Br J Clin Pharmacol. 2025 Sep 17. doi: 10.1002/bcp.70289. Online ahead of print.
ABSTRACT
Immune thrombocytopenia (ITP) is a rare autoimmune disorder characterized by platelet destruction. While most patients respond to first- or second-line therapies, a small subset is multirefractory. Fostamatinib, an oral spleen tyrosine kinase (SYK) inhibitor, is a therapeutic option in these cases. We report a case of an acute aortic dissection (AAD) occurring in a patient without traditional cardiovascular risk factors, 3 months after fostamatinib initiation. A 70-year-old woman with a 30-year history of ITP, unresponsive to multiple therapies, was treated with fostamatinib and achieved a complete haematologic response. She presented with sudden chest pain and was diagnosed with Stanford A (DeBakey type 1) AAD requiring emergency surgery.
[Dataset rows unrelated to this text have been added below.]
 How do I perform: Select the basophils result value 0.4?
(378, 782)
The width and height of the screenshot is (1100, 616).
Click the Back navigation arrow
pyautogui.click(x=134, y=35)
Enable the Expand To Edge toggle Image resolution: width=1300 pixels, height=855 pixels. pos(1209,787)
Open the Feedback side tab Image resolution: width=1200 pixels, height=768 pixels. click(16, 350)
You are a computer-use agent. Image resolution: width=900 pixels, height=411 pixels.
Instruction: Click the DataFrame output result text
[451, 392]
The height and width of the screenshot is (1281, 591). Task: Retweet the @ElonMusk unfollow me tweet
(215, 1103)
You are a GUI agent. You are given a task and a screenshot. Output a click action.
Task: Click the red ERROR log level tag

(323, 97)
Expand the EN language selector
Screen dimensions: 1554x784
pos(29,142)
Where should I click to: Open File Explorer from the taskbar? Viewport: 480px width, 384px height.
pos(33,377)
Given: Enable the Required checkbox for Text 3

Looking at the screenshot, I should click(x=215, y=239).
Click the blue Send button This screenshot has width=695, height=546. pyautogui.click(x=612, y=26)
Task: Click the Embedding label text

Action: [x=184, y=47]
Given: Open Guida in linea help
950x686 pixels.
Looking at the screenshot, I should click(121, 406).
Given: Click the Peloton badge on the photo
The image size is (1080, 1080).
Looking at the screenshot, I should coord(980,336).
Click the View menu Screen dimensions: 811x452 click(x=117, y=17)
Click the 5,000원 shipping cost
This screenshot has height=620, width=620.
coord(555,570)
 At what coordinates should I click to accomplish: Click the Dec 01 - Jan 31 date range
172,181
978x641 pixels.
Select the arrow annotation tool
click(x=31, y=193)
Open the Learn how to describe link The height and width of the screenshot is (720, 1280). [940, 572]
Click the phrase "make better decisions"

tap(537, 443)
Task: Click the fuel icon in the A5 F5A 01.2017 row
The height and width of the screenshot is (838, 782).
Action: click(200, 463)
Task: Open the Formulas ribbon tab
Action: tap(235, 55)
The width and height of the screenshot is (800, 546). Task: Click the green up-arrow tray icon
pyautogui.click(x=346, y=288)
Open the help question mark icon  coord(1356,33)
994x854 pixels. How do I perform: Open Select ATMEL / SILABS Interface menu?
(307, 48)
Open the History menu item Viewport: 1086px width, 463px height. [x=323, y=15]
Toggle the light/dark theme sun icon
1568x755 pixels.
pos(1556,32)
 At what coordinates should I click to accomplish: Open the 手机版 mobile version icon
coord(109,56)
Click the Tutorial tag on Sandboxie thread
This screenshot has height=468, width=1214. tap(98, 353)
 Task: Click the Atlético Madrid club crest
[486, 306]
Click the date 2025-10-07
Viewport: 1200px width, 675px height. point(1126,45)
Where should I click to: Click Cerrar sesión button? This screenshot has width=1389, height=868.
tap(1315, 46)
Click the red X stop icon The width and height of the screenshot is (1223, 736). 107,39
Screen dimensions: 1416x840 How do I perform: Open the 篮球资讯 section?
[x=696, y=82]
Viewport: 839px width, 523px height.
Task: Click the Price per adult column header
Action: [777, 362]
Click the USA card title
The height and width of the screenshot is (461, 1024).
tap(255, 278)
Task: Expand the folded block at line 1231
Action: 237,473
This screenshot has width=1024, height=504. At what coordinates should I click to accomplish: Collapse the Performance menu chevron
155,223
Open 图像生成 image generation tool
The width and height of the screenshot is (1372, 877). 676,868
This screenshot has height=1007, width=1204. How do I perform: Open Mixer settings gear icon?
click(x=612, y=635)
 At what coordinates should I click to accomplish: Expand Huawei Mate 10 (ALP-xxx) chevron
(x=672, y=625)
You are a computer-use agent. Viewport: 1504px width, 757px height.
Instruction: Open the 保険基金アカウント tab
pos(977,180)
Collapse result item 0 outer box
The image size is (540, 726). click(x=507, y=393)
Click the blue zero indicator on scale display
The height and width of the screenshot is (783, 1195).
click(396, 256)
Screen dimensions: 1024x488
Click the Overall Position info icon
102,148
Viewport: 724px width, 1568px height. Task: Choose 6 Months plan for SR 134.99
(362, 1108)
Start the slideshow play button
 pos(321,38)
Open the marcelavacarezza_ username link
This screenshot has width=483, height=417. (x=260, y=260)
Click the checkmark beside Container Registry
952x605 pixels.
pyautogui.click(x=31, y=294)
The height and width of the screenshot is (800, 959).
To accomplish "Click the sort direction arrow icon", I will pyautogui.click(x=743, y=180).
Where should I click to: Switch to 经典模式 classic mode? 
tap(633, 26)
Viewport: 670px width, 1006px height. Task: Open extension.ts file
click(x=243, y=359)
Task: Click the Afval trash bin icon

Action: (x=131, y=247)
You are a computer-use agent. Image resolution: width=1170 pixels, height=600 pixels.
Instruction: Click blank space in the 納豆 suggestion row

Histological analysis of her aortic tissue showed a 25% reduction in phosphorylated SYK expression compared to a control sample, without alteration in smooth muscle cell markers. The absence of predisposing conditions (hypertension, smoking, genetic disorders) led us to explore a potential link between fostamatinib and AAD. Experimental data suggest that SYK inhibition exacerbates aortic wall vulnerability, and off-target effects of fostamatinib on VEGF receptors may further weaken vascular integrity. This case highlights a possible association between fostamatinib and AAD, potentially mediated by SYK and VEGFR inhibition. While causality cannot be definitively established, clinicians should be vigilant when prescribing fostamatinib, even in patients without known risk factors for AAD. Further studies are needed to clarify the vascular safety profile of fostamatinib in ITP and other settings.